The Invisible Intruder
- Author: Carolyn Keene
- Language: English
- Series: Nancy Drew Mystery Stories
- Genre: Juvenile literature
- Publisher: Grosset & Dunlap
- Publication date: 1969
- Publication place: United States
- Media type: Print (hardback & paperback)
- Pages: 175
- ISBN: 0-448-09546-7
- OCLC: 39934643
- LC Class: LCCN 69-12166
- Preceded by: The Spider Sapphire Mystery
- Followed by: The Mysterious Mannequin

= The Invisible Intruder =

Book by Harriet Adams under the pseudonym Carolyn Keene

The Invisible Intruder is the 46th volume in the Nancy Drew Mystery Stories series. It was first published in 1969 under Carolyn Keene. The actual author was ghostwriter Harriet Stratemeyer Adams.

==Plot summary==
Nancy and her friends are invited on a ghost-hunting tour, visiting various locations reputed to be haunted. They gather clues that point to a more mundane explanation.

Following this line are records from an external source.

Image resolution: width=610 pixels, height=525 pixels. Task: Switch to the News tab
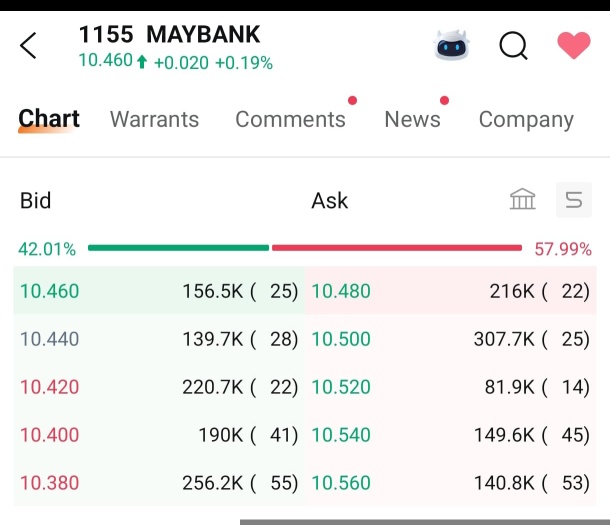click(x=412, y=119)
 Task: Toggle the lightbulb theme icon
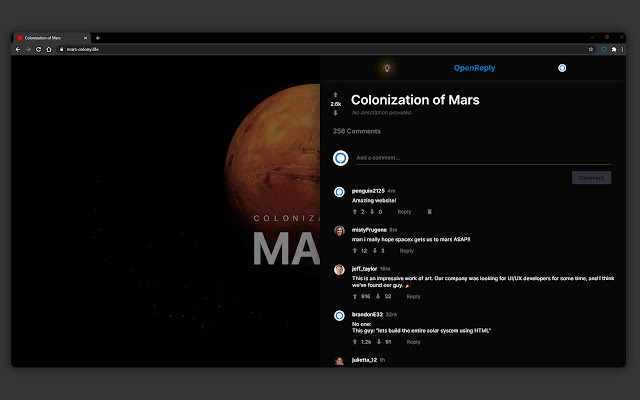tap(387, 68)
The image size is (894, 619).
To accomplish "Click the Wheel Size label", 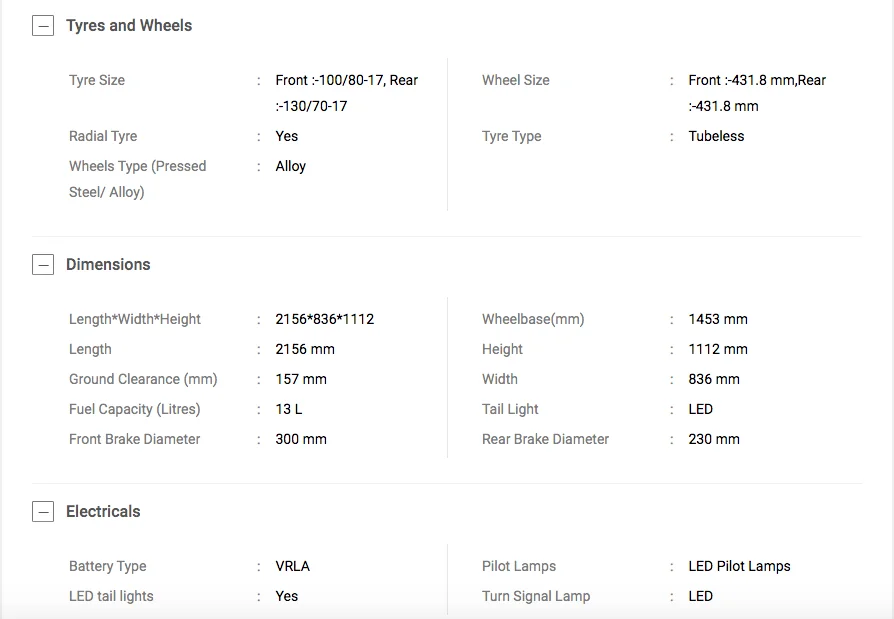I will pyautogui.click(x=516, y=80).
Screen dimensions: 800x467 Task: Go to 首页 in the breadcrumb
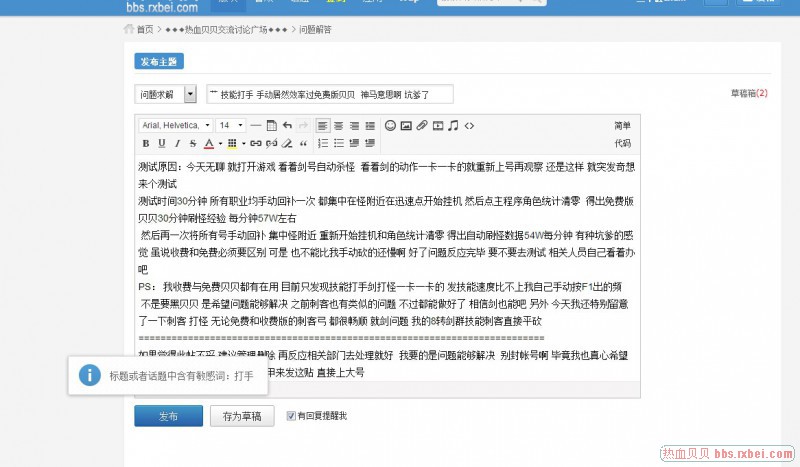(x=146, y=30)
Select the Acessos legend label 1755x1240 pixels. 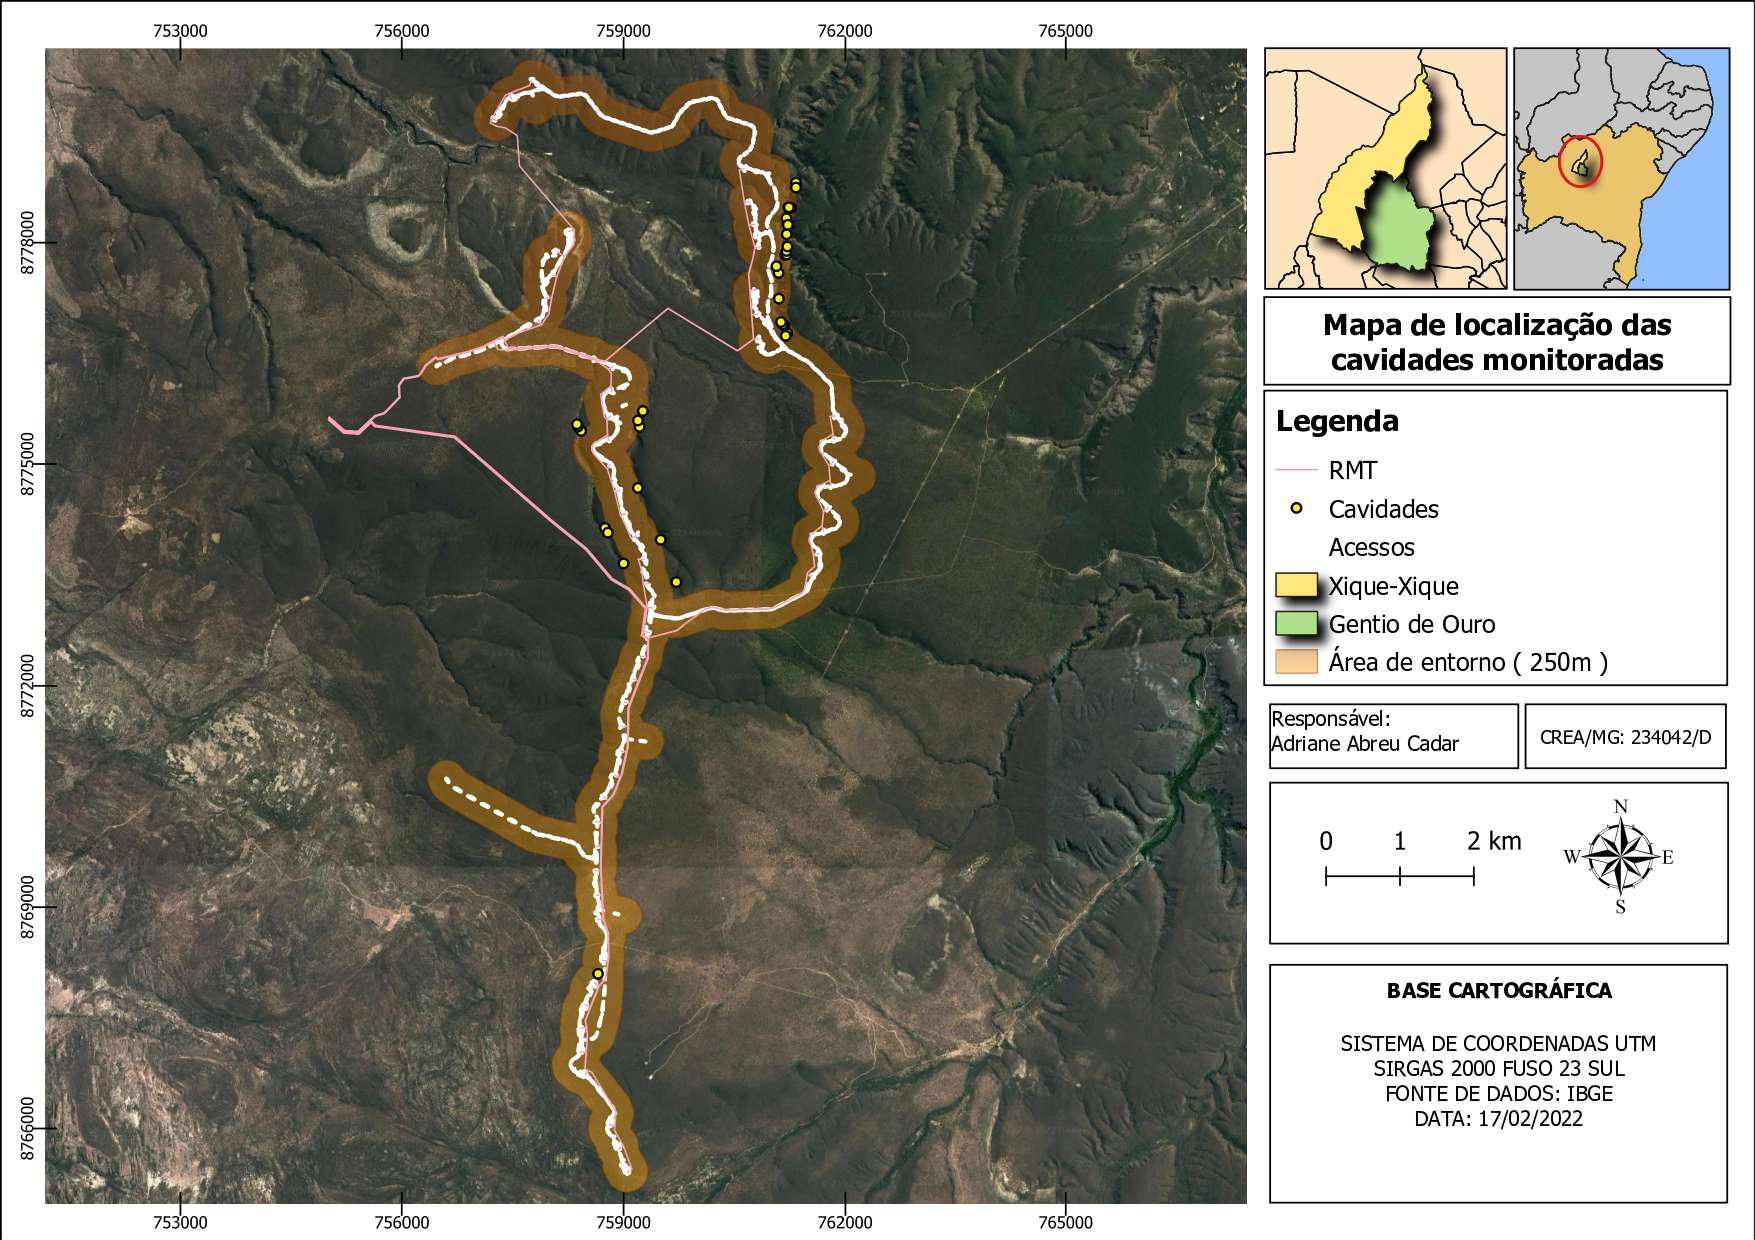pos(1371,548)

Nancy uncovers a gang of thieves that are stealing rare shells from collectors. Some of these shells are no longer rare, such as Conus gloriamaris.

Helen, Nancy's friend from the earliest books in the series, makes a rare appearance. Previously Helen Corning, she is now married to Jim Archer and goes by Helen Archer.